_EXTRAIT DU DOCUMENT_

L’étrange affaire Angélica de Manoel de Oliveira

C’est la mort – ou la morte… Ô délice ! ô tourment !

Ce vers de Nerval, tendre et terrible, limpide et hermétique, peut servir de guide pour accéder au dernier film réalisé à ce jour par Manoel de Oliveira, L’étrange affaire Angélica. Il permet de placer d’abord sous le signe de la poésie toute réflexion analytique et critique consacrée à cette œuvre.

Au début du film, l’envoyé d’une riche famille, désireuse de fixer à jamais l’image d’une jeune femme qui vient de mourir, sollicite les services d’Isaac, jeune juif séfarade fixé à Porto, où il se livre à la passion absorbante de photographier changements et survivances dans le monde moderne. Il prend des photographies de la morte, paisible, gracieuse, entourée de fleurs, vêtue de la robe blanche qu’elle avait portée le jour de ses noces. À un moment, elle ouvre les yeux, lui sourit. Hallucination ? Réalité ? Dès lors la vie d’Isaac sera totalement bouleversée par une Chimère, pour reprendre le titre (ou le programme ?) de Nerval.

_CONSIGNES_
A) Répondez à ces questions d’après le texte sur L’étrange affaire Angélica :
(i) De quel poète est le vers cité en ouverture ?
(ii) Dans quelle ville Isaac est-il installé ?
(iii) Quelle robe porte la jeune femme morte ?
B) Relevez tous les adjectifs par lesquels le texte sur L’étrange affaire Angélica qualifie le vers de Nerval.
C) Poursuivez le texte sur le film L’étrange affaire Angélica à partir de sa dernière phrase.

_EXTRAITS DES DONNÉES_
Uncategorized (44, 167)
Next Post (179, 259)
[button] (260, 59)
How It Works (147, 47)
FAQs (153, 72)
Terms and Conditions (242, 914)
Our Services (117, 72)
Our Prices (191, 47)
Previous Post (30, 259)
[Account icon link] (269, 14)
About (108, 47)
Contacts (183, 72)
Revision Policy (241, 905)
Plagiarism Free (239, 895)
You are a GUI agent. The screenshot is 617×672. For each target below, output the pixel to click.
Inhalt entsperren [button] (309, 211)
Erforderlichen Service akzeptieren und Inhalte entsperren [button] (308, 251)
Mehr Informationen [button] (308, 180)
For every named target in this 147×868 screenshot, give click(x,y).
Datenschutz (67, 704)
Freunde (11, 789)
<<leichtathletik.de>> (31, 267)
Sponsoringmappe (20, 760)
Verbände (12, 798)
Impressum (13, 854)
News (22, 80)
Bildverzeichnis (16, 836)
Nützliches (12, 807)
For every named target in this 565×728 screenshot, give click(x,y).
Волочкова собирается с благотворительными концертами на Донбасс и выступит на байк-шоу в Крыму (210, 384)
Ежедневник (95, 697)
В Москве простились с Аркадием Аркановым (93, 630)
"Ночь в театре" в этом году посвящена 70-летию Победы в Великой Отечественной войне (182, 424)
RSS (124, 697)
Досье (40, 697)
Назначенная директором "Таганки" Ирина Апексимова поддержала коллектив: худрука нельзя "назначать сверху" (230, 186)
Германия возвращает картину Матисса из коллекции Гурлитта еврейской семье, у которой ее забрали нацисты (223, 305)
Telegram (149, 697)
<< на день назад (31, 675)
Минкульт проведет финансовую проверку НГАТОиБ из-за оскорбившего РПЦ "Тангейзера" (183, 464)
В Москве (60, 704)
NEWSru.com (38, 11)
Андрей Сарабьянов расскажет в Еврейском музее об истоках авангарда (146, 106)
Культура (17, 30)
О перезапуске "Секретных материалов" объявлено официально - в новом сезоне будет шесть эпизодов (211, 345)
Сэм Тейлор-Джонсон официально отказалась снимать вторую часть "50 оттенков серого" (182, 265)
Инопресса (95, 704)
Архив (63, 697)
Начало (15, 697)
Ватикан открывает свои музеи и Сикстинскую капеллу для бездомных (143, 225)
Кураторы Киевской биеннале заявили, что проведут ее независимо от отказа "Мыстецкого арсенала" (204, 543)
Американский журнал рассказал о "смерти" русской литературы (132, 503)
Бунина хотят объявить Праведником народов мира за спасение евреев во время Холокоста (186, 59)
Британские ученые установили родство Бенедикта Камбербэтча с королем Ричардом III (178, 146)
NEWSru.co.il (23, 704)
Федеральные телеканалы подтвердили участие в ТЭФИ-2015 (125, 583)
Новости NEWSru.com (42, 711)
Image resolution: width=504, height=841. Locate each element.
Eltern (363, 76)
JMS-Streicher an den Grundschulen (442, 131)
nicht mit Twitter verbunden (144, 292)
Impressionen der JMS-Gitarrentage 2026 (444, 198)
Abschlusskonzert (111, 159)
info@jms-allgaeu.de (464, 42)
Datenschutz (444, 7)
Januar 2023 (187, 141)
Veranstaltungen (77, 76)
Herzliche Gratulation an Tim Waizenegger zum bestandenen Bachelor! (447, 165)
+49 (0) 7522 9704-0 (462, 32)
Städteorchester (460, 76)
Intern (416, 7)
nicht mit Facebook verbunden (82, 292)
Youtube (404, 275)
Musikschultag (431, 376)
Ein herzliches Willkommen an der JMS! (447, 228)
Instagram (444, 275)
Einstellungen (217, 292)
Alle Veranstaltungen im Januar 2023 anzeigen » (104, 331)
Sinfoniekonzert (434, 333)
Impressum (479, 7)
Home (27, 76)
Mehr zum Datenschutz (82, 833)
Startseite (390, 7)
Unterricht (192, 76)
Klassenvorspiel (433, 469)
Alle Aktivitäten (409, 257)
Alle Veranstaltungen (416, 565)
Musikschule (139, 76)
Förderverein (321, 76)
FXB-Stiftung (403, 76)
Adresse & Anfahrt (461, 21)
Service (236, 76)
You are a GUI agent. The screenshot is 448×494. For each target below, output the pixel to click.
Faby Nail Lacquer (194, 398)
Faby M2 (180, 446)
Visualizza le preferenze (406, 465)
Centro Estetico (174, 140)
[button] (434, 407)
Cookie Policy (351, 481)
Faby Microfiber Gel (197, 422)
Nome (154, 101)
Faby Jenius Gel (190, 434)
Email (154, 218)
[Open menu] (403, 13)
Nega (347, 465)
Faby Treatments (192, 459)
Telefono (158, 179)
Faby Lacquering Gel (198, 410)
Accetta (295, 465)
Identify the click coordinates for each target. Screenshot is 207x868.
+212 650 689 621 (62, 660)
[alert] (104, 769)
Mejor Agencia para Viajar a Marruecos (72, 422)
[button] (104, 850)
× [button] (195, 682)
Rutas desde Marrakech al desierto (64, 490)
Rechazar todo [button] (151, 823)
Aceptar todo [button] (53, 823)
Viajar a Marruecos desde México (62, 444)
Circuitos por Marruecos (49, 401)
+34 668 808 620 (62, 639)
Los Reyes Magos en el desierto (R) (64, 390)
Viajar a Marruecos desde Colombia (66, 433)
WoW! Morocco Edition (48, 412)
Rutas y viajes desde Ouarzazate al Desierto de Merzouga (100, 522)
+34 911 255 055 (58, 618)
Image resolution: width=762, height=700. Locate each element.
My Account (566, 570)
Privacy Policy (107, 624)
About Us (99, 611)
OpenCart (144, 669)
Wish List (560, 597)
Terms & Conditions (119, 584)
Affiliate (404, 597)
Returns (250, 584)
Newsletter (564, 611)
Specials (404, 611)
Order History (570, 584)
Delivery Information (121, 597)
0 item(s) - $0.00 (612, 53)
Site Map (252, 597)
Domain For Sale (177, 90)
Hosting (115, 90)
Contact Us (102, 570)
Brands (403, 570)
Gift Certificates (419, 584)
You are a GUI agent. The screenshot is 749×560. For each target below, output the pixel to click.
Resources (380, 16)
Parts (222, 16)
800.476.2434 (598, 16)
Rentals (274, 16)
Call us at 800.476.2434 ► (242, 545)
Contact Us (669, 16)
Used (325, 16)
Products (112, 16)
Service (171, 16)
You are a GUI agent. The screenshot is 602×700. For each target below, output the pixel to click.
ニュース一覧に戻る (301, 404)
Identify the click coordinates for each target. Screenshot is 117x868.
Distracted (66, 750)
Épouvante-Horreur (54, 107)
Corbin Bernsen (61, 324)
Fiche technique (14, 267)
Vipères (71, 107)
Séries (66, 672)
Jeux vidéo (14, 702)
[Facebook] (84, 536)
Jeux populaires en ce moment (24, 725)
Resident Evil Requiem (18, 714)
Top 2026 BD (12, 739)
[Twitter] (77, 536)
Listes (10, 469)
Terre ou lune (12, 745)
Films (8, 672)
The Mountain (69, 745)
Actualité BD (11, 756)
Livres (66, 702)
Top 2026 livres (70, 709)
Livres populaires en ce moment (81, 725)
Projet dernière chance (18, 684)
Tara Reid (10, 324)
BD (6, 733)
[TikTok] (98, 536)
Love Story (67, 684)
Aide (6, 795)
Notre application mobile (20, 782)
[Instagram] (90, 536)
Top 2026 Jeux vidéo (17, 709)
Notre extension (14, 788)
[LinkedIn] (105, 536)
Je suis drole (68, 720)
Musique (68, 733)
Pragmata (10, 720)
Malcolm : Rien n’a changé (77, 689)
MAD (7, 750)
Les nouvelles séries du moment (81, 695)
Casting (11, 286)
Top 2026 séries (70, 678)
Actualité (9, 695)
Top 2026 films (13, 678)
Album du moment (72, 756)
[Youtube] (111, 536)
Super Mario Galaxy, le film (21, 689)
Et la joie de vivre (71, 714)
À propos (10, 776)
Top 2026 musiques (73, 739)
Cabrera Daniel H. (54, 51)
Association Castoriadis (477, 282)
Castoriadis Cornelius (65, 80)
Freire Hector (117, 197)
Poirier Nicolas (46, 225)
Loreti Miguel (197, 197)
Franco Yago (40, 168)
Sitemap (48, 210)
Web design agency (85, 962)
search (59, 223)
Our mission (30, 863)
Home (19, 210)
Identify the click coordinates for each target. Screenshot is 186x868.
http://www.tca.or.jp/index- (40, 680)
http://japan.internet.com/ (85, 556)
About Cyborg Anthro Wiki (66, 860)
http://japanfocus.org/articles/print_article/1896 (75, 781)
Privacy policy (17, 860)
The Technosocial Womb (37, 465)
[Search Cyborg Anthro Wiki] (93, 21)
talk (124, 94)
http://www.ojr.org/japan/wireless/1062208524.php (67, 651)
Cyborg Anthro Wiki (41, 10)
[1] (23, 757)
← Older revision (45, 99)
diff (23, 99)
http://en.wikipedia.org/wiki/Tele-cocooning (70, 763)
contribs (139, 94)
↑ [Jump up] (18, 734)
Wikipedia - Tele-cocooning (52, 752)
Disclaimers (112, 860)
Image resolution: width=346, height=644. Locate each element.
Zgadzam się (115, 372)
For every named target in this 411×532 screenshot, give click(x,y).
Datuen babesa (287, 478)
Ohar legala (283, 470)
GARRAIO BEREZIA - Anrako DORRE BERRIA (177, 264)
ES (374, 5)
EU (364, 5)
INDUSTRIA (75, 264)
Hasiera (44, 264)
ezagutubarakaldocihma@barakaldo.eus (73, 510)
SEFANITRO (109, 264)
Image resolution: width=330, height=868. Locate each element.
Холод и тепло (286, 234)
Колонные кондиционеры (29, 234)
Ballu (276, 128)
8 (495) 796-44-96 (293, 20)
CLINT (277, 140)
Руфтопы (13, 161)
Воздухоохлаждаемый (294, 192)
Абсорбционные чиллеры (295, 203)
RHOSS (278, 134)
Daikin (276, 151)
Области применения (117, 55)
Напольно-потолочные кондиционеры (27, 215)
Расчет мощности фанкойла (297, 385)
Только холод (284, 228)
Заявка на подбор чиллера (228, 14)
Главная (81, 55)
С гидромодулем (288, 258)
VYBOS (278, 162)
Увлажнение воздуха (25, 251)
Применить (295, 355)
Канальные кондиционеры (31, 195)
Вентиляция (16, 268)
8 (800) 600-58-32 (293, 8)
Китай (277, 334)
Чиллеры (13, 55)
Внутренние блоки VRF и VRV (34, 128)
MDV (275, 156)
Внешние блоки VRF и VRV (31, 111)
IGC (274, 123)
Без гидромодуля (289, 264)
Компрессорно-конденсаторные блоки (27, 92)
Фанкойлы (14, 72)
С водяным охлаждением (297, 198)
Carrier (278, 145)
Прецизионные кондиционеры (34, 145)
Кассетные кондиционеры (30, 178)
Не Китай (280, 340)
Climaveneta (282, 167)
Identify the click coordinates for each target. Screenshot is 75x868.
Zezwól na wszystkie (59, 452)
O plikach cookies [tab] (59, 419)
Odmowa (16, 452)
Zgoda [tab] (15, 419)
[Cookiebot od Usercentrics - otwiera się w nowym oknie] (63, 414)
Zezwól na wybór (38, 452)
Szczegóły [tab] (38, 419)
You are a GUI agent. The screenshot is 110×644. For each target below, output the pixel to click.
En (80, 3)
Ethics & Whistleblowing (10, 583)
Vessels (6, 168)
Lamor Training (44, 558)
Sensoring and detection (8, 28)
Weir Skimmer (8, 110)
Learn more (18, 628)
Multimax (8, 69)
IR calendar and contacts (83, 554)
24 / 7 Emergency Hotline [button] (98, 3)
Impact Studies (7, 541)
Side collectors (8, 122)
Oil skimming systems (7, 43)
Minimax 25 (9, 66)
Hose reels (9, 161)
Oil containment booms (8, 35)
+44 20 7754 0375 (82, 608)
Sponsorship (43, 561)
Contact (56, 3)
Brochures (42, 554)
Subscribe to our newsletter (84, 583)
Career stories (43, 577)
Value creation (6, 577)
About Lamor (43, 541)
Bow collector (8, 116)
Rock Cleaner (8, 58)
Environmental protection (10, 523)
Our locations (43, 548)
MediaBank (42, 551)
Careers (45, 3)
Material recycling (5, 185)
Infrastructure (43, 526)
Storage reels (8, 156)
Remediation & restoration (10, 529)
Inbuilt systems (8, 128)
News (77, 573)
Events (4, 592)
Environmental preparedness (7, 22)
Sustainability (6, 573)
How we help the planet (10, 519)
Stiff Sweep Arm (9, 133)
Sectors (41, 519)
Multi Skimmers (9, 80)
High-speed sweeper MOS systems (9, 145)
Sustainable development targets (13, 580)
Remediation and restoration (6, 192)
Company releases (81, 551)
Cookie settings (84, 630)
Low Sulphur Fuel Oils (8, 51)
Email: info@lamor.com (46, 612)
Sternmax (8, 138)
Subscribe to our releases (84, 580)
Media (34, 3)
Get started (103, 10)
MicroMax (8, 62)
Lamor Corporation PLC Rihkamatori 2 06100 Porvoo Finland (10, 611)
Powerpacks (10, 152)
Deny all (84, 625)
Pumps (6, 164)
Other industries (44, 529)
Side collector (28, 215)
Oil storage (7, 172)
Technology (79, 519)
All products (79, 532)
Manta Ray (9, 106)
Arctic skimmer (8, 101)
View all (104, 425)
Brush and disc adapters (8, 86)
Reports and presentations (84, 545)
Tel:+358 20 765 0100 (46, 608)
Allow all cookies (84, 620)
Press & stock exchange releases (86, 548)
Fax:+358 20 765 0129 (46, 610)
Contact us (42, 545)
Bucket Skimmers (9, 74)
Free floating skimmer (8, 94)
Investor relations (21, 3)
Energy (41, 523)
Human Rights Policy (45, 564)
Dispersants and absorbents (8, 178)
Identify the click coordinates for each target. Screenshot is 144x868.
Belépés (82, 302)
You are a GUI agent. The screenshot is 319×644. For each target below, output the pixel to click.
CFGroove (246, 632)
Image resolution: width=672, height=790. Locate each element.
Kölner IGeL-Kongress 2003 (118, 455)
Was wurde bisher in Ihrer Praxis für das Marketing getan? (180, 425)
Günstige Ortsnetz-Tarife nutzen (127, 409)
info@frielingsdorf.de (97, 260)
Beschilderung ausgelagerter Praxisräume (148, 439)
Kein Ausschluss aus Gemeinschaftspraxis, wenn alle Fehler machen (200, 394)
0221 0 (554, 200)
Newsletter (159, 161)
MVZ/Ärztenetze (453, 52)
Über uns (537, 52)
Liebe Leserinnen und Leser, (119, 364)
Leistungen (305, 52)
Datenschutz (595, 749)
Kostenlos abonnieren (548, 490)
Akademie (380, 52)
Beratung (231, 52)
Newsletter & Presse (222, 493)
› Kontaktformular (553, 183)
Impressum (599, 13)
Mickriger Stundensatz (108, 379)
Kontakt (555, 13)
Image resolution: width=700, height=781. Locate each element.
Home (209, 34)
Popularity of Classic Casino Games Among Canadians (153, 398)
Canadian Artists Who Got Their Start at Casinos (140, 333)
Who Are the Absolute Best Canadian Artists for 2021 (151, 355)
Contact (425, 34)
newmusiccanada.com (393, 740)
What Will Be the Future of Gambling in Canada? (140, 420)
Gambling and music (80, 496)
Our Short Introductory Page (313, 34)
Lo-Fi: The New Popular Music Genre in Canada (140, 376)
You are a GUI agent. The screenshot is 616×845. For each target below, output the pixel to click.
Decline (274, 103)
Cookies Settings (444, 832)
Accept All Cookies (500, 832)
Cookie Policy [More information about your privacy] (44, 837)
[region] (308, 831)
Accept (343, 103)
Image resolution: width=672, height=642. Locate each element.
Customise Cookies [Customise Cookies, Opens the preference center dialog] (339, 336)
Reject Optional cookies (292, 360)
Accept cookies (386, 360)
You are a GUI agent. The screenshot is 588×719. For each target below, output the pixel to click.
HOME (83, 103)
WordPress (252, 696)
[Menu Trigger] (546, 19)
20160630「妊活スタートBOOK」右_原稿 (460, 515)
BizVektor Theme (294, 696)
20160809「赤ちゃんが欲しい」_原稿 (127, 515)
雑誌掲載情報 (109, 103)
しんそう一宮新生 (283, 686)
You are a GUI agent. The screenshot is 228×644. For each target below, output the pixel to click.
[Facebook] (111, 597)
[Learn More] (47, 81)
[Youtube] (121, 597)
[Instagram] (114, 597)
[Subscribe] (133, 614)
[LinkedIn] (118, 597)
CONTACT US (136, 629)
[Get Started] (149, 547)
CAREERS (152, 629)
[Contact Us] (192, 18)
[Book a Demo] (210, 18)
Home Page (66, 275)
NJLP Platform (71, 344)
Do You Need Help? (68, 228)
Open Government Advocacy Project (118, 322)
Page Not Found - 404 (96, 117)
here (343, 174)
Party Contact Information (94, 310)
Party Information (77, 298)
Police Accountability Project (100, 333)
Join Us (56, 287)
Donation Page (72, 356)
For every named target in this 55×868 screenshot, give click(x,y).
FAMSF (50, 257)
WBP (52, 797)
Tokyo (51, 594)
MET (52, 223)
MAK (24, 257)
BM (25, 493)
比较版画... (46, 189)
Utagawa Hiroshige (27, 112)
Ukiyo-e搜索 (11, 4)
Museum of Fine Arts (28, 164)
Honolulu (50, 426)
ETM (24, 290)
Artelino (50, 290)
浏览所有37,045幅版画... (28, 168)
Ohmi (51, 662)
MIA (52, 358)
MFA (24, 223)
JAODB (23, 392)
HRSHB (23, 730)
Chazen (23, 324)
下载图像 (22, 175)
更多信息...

_CORRIGÉ DE L’EXERCICE_
A)
(i) De Nerval.
(ii) À Porto.
(iii) La robe blanche qu’elle avait portée le jour de ses noces.

B) tendre, terrible, limpide, hermétique

C)
Oliveira s’attache à ce qu’il nomme (dans un entretien – auquel je me référerai souvent – avec Antonio Preto, en avril 2010) « le destin d’Isaac » d’autant plus qu’il utilise, pour l’épisode de la photo redonnant vie, une expérience personnelle « vécue dans des circonstances complètement différentes », et qu’il avait renoncé à un projet de film conçu sur ce sujet dès 1952 ; il en avait publié, plus tard, le découpage, persuadé que « la caméra est incapable de filmer les rêves et les pensées ». Soixante ans d’attente (et d’entente ?), voilà qui dépasse nettement même les décennies acheminant enfin Dreyer à réaliser Ordet, Bresson à réaliser Lancelot du Lac. Ce prodige renvoie à celui, beaucoup plus étonnant encore, de la longévité créatrice d’un auteur né en 1908, qui a parlé bien avant le cinéma et a profité, au long de sa carrière, de tant d’acquisitions, bien qu’il n’ait jamais considéré le progrès technique comme une fin en soi.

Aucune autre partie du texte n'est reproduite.